[Records from a collection]
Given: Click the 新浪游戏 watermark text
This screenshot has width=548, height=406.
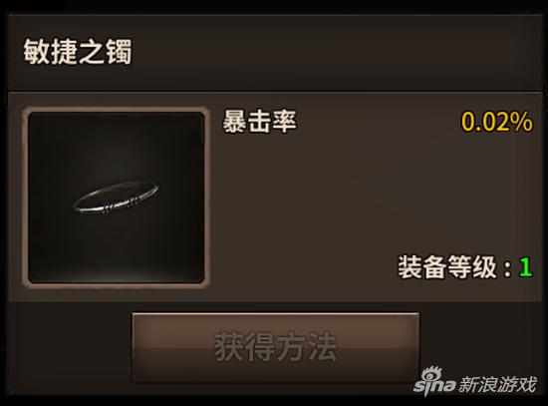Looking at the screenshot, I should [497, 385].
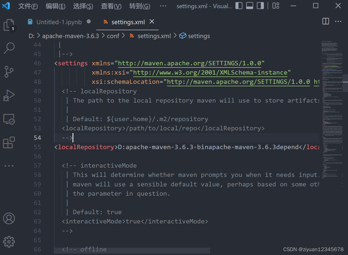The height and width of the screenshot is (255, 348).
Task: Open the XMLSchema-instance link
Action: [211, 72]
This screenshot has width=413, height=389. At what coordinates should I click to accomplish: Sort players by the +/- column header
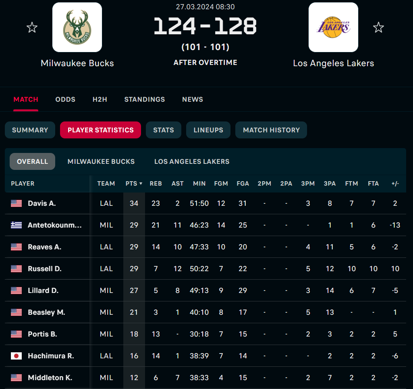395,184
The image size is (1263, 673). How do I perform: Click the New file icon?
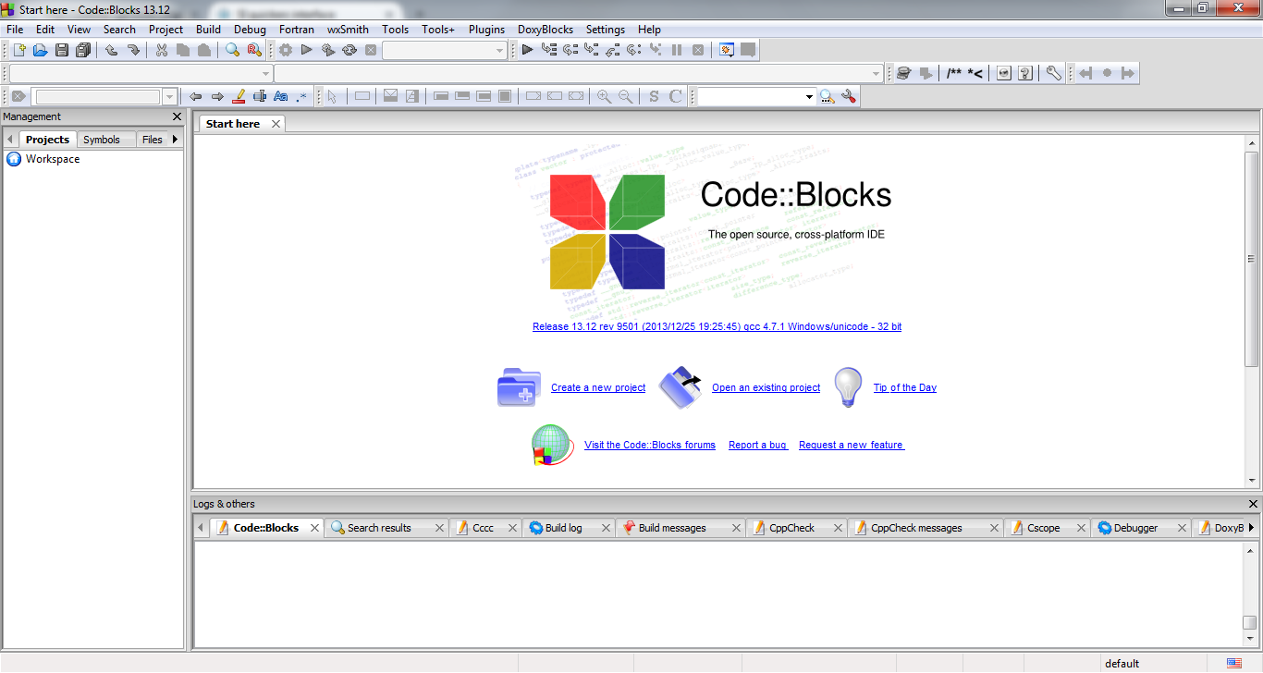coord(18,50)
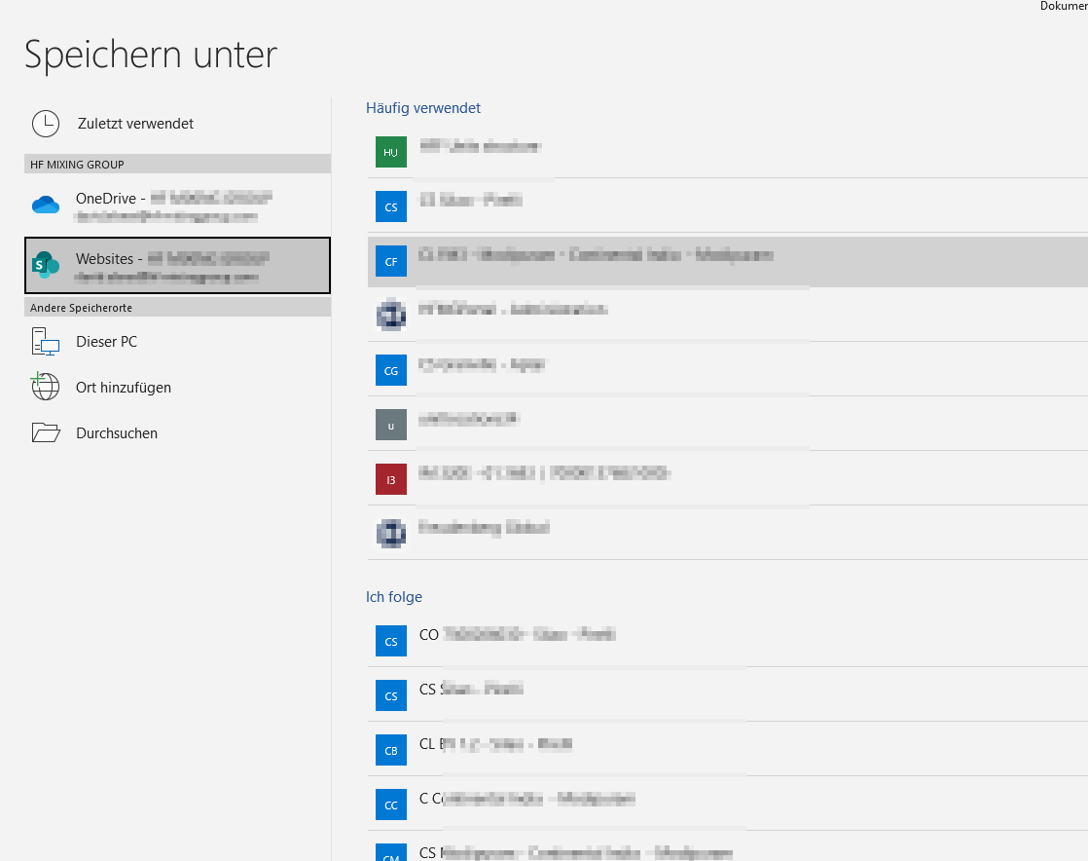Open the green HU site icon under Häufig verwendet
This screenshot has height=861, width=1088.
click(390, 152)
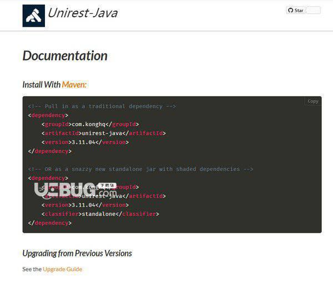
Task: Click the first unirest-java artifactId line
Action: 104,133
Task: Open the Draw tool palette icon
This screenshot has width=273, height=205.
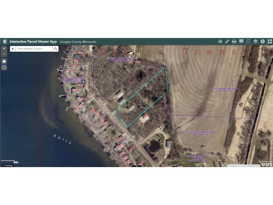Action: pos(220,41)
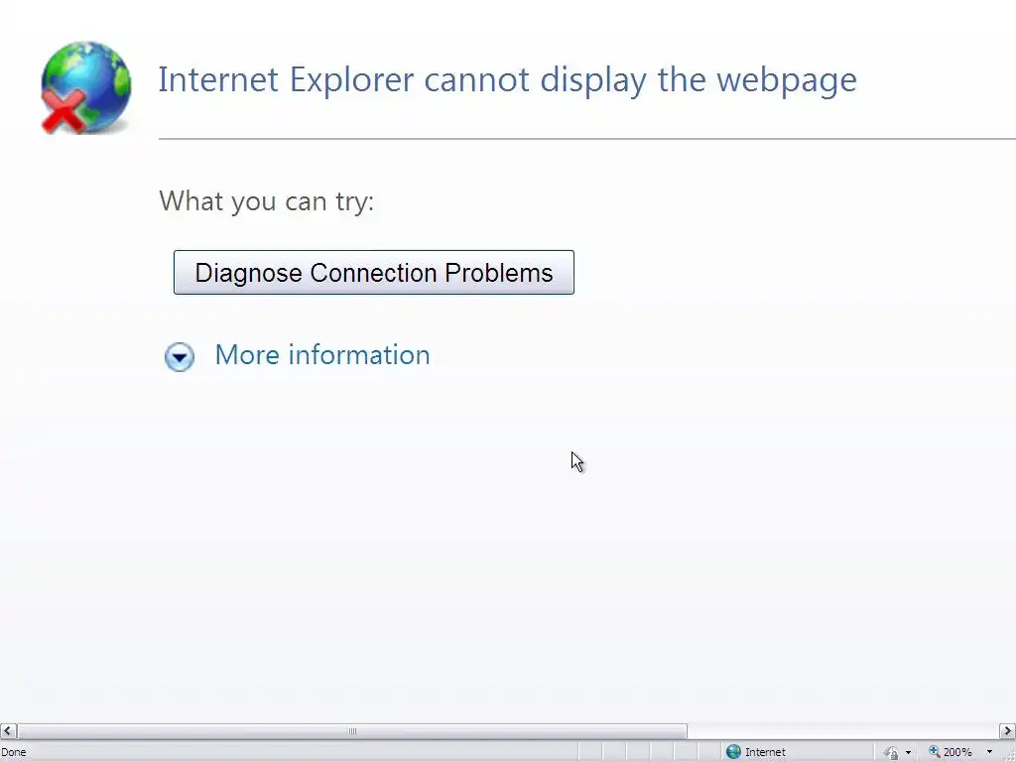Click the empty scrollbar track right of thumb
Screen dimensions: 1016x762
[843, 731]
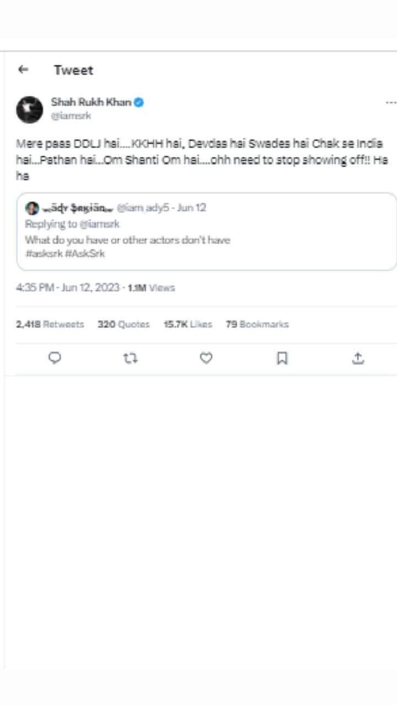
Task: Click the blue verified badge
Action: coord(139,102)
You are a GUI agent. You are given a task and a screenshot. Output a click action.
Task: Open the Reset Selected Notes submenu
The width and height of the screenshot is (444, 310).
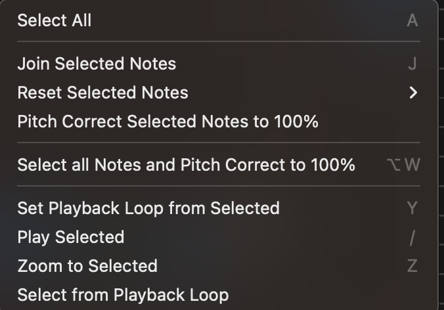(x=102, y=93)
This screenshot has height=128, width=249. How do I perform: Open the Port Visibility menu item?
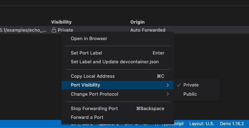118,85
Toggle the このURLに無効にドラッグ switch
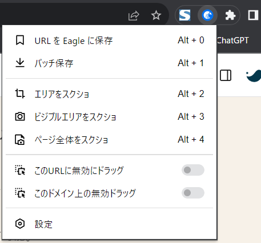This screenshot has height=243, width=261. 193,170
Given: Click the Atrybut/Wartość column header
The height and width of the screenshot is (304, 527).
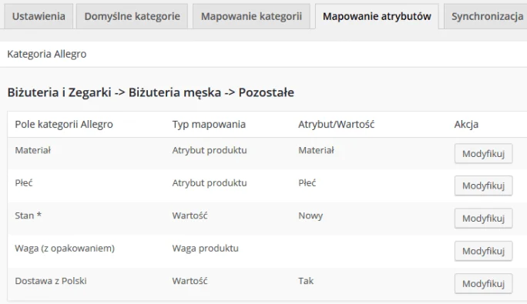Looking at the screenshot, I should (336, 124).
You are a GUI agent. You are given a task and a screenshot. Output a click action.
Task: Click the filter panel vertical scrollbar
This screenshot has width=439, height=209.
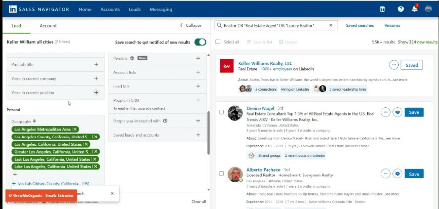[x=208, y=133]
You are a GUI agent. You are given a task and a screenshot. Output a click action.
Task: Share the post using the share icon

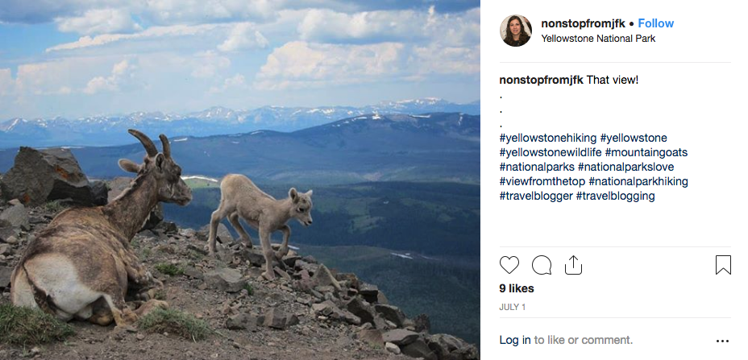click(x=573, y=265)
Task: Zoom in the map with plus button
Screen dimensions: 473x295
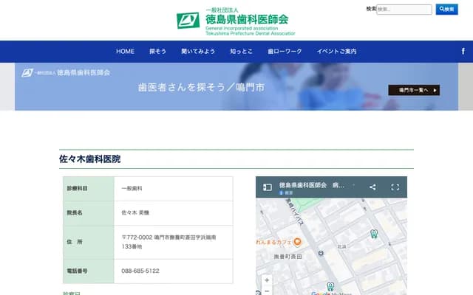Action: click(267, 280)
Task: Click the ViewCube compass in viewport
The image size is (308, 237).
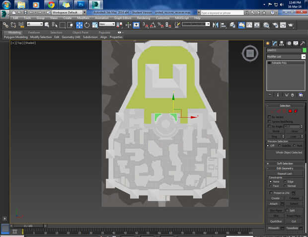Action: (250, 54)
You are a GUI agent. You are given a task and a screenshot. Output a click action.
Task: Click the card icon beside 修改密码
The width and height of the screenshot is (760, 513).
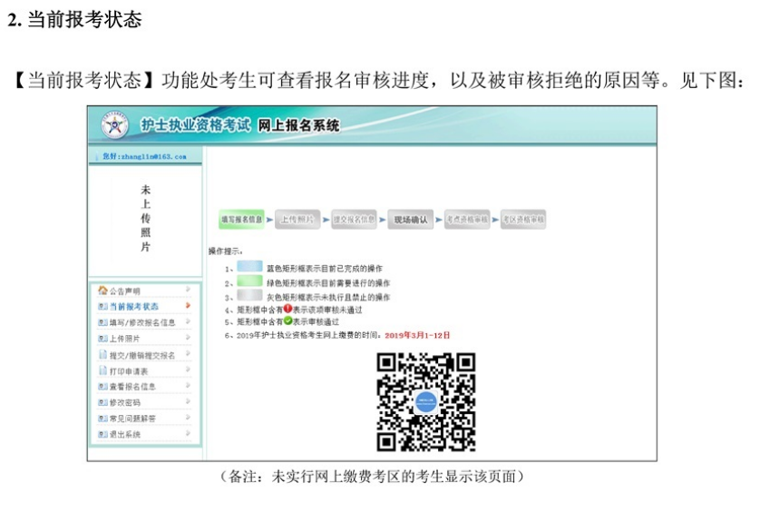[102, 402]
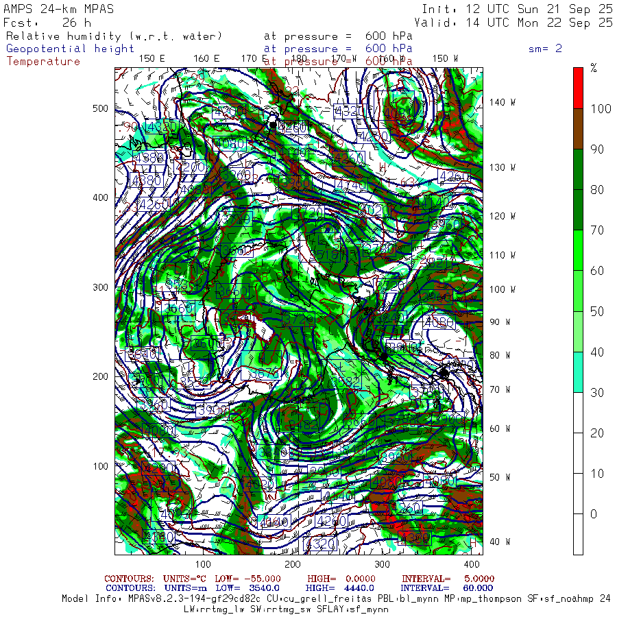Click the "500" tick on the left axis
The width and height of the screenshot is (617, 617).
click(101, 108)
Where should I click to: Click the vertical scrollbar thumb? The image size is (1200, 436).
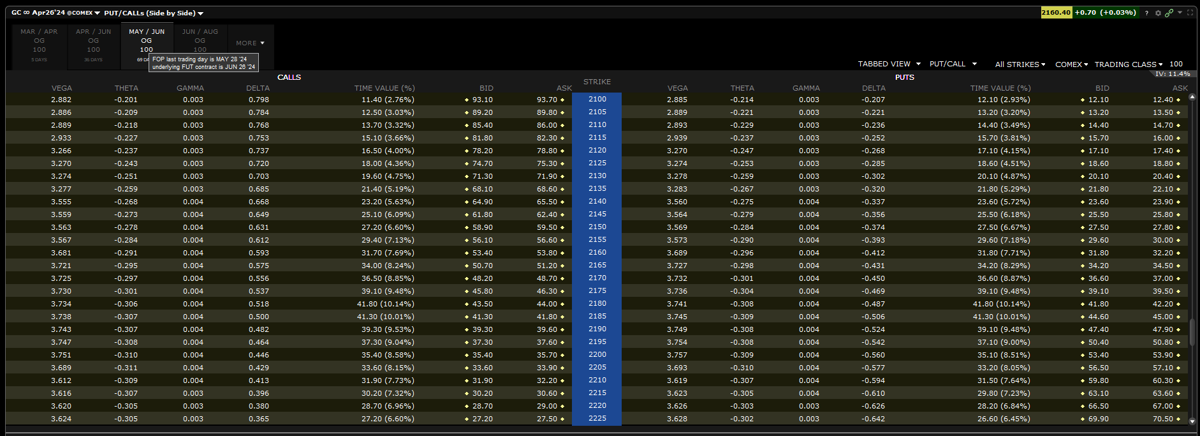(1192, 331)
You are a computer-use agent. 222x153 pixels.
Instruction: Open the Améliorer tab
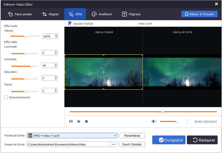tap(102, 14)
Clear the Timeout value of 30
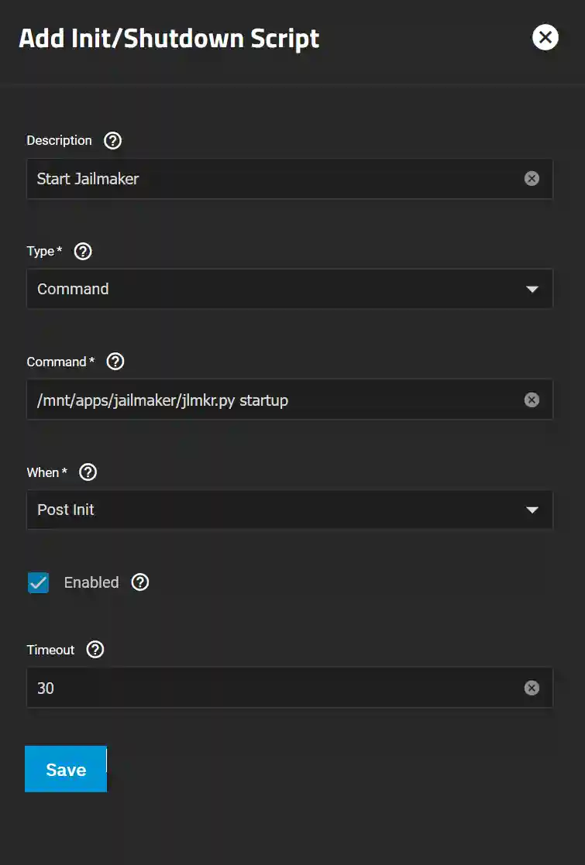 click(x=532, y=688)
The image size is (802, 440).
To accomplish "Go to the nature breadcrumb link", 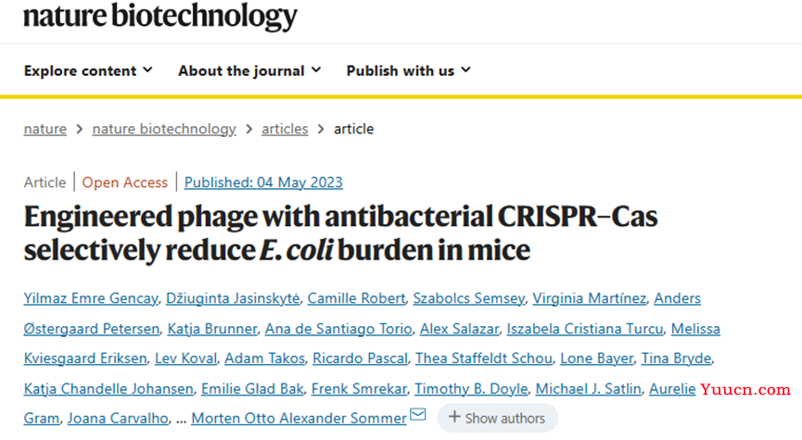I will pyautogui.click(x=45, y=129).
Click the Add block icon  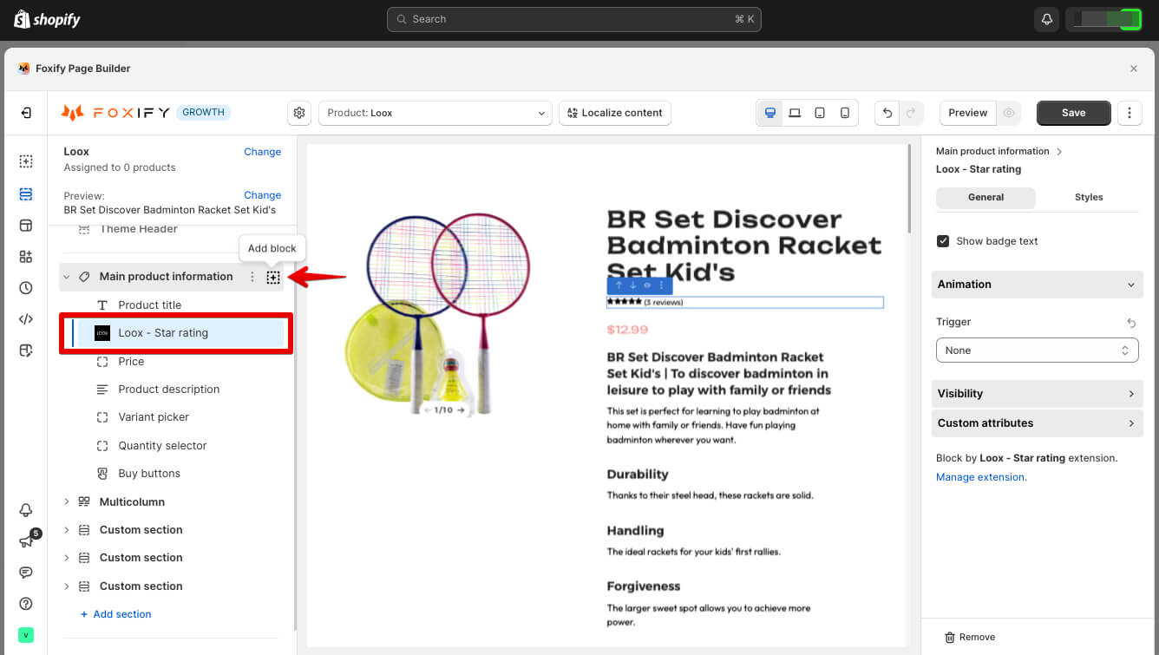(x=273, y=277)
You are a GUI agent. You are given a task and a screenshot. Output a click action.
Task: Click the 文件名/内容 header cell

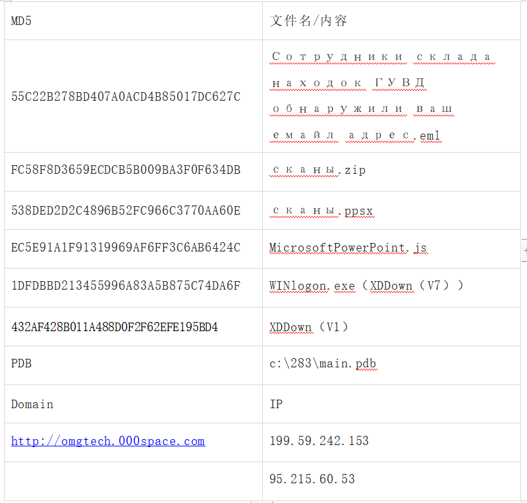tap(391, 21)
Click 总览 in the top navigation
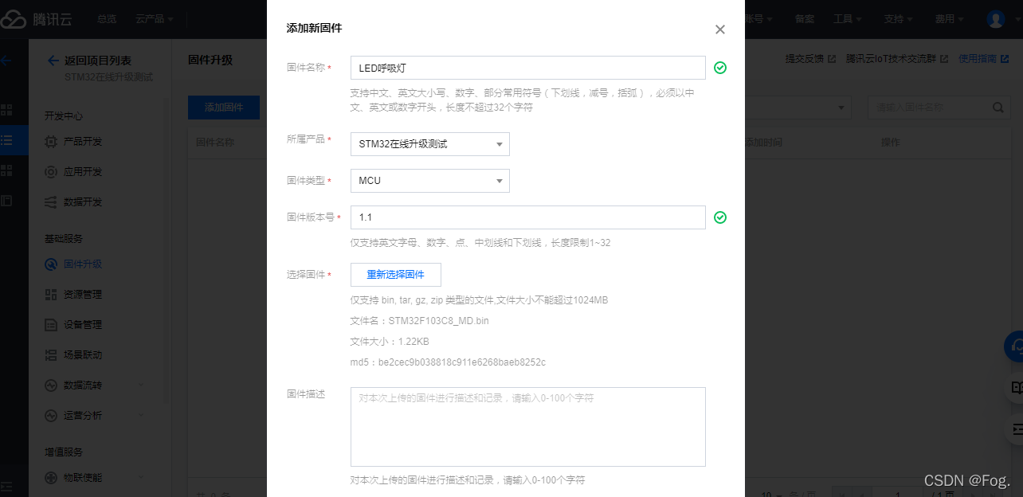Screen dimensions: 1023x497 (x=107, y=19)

■ **WHAT YOU NEED TO DO**:
In the data above, the stretch from the line with "Task: Share the post using the share icon" through the line with "The image size is (802, 440)." is to be returned exactly, minus any pictures.

■ **SOLVED EXERCISE**:
Task: Share the post using the share icon

click(x=573, y=265)
Task: Zoom in the map with plus button
Screen dimensions: 473x295
Action: click(267, 280)
Task: Click the ViewCube compass in viewport
The image size is (308, 237).
Action: (250, 54)
You are a GUI agent. You are given a task and a screenshot. Output a click action.
Task: Click the card icon beside 修改密码
The width and height of the screenshot is (760, 513).
[102, 402]
Click the "500" tick on the left axis
The width and height of the screenshot is (617, 617).
click(101, 108)
Where should I click to: Click the vertical scrollbar thumb? The image size is (1200, 436).
(1192, 331)
You are a computer-use agent. 222x153 pixels.
Instruction: Open the Améliorer tab
tap(102, 14)
Clear the Timeout value of 30
 click(x=532, y=688)
The image size is (802, 440).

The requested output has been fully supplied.